Calling it educationally unsound and politically motivated, leaders of major statewide Latino and education groups Friday denounced Gov. George Deukmejian’s veto this week of a bill that would have extended California’s bilingual education law until 1992.

The critics, assembled at a Los Angeles press conference, said the governor’s action will harm not only the 500,000 students in the state who are not fluent in English but American Indian schoolchildren, youngsters with reading problems and poor children who do not perform well academically.

“The governor is telling us to go back to the days of sink-or-swim,” said Los Angeles school board member Larry Gonzalez. “When the governor says that is his philosophy . . . we have a sad state of affairs.”

The measure had set out in precise detail the way students lacking fluency in English should be taught, from defining the size and composition of the classroom to providing for adequate notification of parents whose children could be placed in a bilingual program.

Reading Deficiencies

It also extended special programs serving Indian students, children with reading deficiencies, low-income youngsters who score low on basic skill tests and schools running innovative programs, such as classes for the mentally gifted.

In his veto message, the governor said it was “premature” to extend any of the programs until the Department of Finance can conduct a study to determine their cost effectiveness. He suggested that if the study proved the programs were cost effective, they could be extended before their June 30, 1987, expiration date. He did not mention the issue of bilingual education in the message.

Approximately $100 million in state funds are spent on bilingual programs each year, a state Department of Education official said, and an additional $20 million is provided by the federal government. The vetoed measure would not have increased the state’s expenditure.

Shelly Spiegel-Coleman, president of the California Assn. for Bilingual Education, said numerous studies, including one by a review committee with six Deukmejian appointees, have shown that bilingual education programs are efficiently run and provide the most effective method of helping limited-English students learn the language and succeed academically.

Called Smoke Screen

“Cost effectiveness is really a smoke screen,” Spiegel-Coleman said, for the “purely political reasons” behind the governor’s opposition.

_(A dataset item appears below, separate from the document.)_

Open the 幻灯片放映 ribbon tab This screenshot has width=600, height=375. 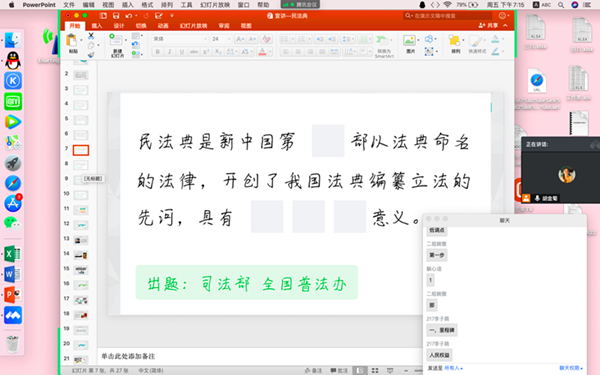194,26
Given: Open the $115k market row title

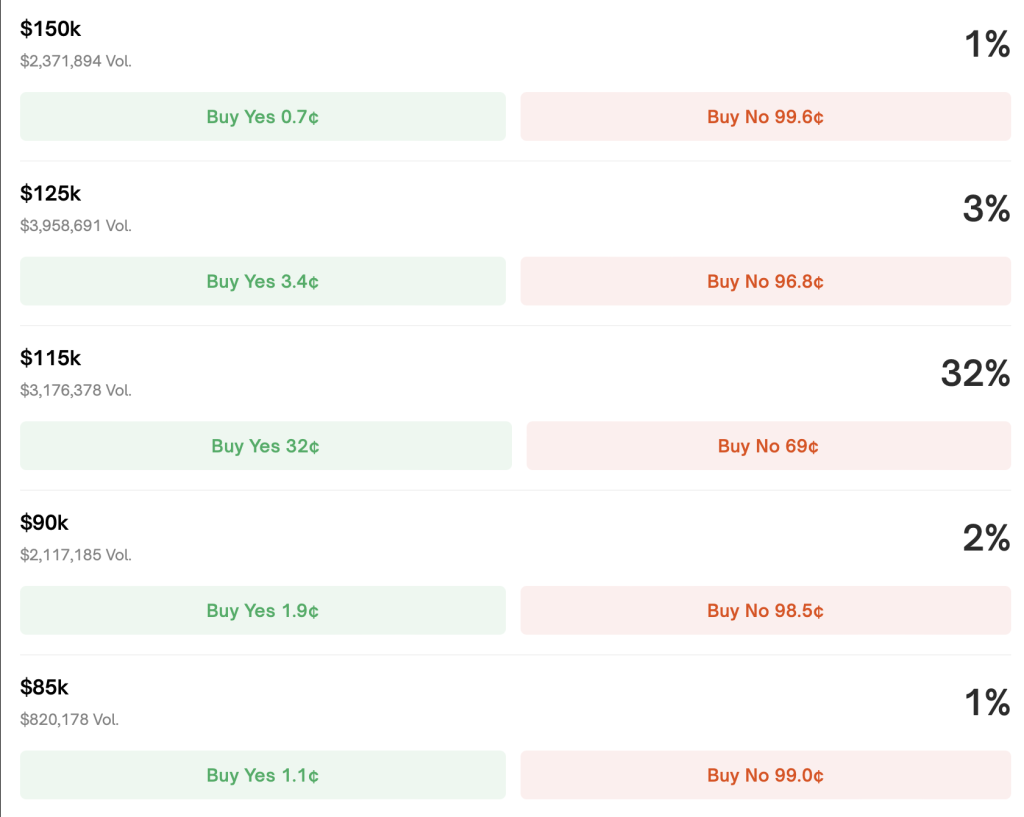Looking at the screenshot, I should (50, 358).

Gina Alonso of the Mexican American Political Assn. contended that the veto was partly in response to the Latino community’s vocal opposition to the governor’s plan to build a new state prison near Latino neighborhoods on Los Angeles’ Eastside.

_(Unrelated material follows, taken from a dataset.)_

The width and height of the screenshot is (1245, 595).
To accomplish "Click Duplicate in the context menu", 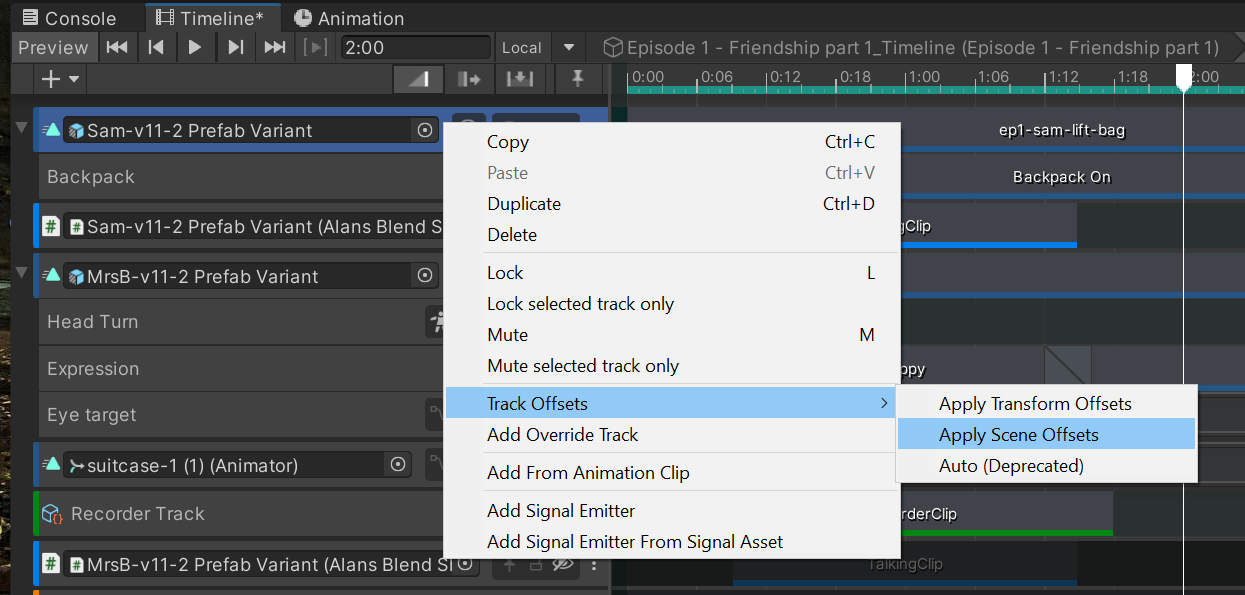I will (524, 204).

Assemblyman Bill Leonard (R-Redlands), a member of the Assembly Education Committee and a leading opponent of the bilingual extension bill, said the issue was not cost effectiveness as much as “the proper use of the money.”

“I think what the governor meant was that the money should be used to mainstream these children into English as quickly as possible, instead of going into programs that keep them separate,” he said. “The question is whether the money is being properly spent. I think that is the governor’s concern.”

Drastic Changes

Extending the law next year would require a two-thirds vote of the Legislature, instead of a simple majority, which bilingual proponents say will give Republican lawmakers the power to make drastic changes.

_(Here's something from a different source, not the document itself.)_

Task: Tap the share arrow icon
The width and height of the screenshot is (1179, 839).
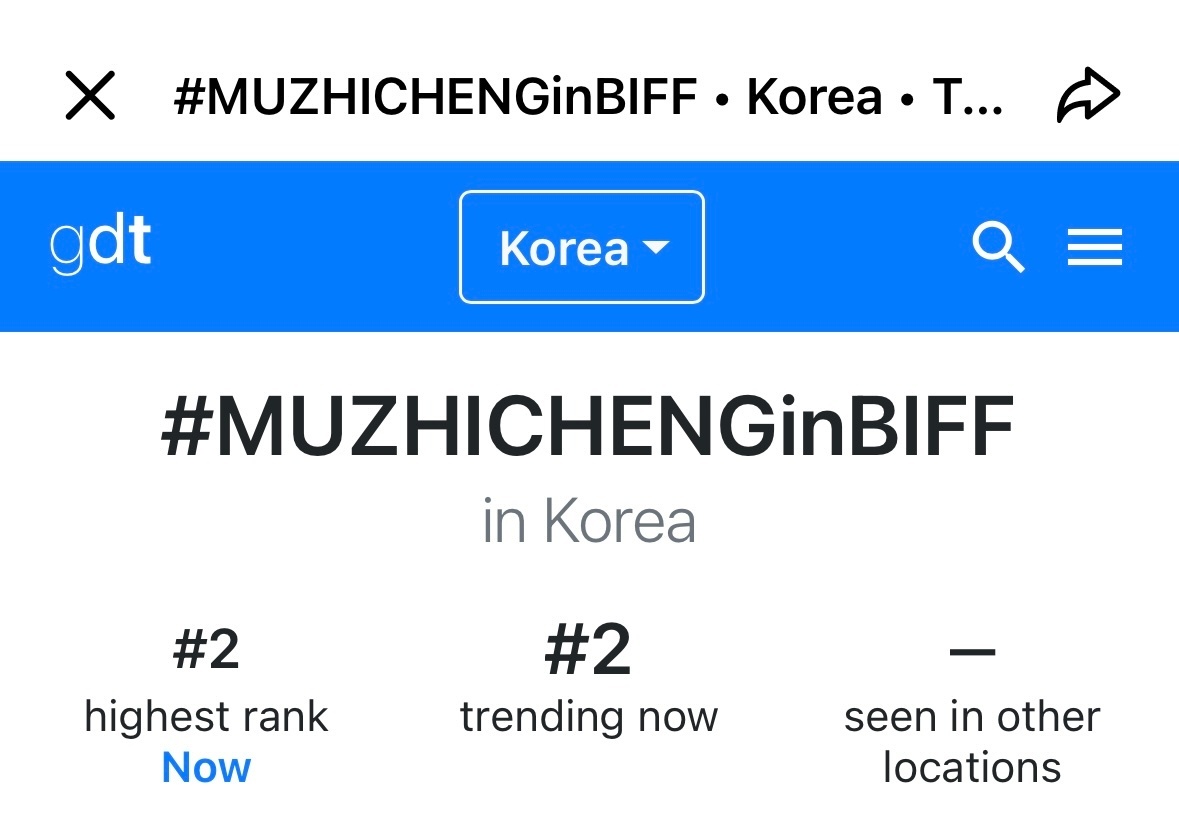Action: (1088, 95)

Leonard noted that even if supporters of the extension measure are unable to win approval in the next legislative session, the state will continue to provide funding of bilingual education because it is bound by a federal mandate. A 1974 U.S. Supreme Court ruling on a San Francisco case said non-English-speaking students must receive equal educational opportunities, including instruction in their primary language, if necessary.

But if the state program is not extended, the current regulations defining the size, composition and variety of bilingual classrooms would be erased, giving local districts the ability to shape their own programs. That, Leonard suggested, would please most Republican opponents.

Immersion Approach

Supporters of the bilingual bill oppose giving districts that freedom because they fear some may opt to take the English-immersion approach, in which students receive most of their instruction in English.

Although the merits of the bilingual and immersion approaches have been extensively debated, bilingual supporters cite the preliminary findings of a recent U.S. Education Department study showing that immersion students learned English more slowly than those in bilingual programs.

The extension bill required bilingual classrooms to have at least one-third English-speaking students, a provision designed to avoid segregation of non-English speakers. It also called for a bilingual classroom whenever a school had at least 10 students of one language group in the same grade.